TASK -
Filter the data for "Подарочные" and copy matching lines.

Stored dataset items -
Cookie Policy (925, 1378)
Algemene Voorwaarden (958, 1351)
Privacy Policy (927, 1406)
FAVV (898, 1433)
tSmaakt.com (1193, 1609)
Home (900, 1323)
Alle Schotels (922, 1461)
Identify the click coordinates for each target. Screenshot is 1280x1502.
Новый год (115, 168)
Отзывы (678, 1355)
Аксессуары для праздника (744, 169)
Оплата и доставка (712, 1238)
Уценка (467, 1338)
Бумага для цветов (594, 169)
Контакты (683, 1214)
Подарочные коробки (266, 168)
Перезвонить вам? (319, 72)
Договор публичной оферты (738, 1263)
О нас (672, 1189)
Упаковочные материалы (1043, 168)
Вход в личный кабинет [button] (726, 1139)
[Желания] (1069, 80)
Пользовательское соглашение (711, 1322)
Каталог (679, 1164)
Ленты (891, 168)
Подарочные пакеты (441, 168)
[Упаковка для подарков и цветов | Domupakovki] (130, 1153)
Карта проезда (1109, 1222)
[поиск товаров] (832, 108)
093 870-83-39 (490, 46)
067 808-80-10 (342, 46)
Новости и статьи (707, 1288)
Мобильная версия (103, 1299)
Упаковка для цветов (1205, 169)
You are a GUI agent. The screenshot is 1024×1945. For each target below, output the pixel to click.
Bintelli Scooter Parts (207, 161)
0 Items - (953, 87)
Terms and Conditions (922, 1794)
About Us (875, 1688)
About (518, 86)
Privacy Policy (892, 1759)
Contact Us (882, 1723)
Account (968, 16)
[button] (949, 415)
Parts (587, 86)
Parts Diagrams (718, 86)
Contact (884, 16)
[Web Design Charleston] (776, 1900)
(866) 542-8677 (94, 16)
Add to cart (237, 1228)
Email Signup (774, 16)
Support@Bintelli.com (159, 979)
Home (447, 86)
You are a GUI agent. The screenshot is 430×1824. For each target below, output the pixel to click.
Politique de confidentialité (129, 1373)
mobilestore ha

ANSWER AREA -
Подарочные коробки (266, 168)
Подарочные пакеты (441, 168)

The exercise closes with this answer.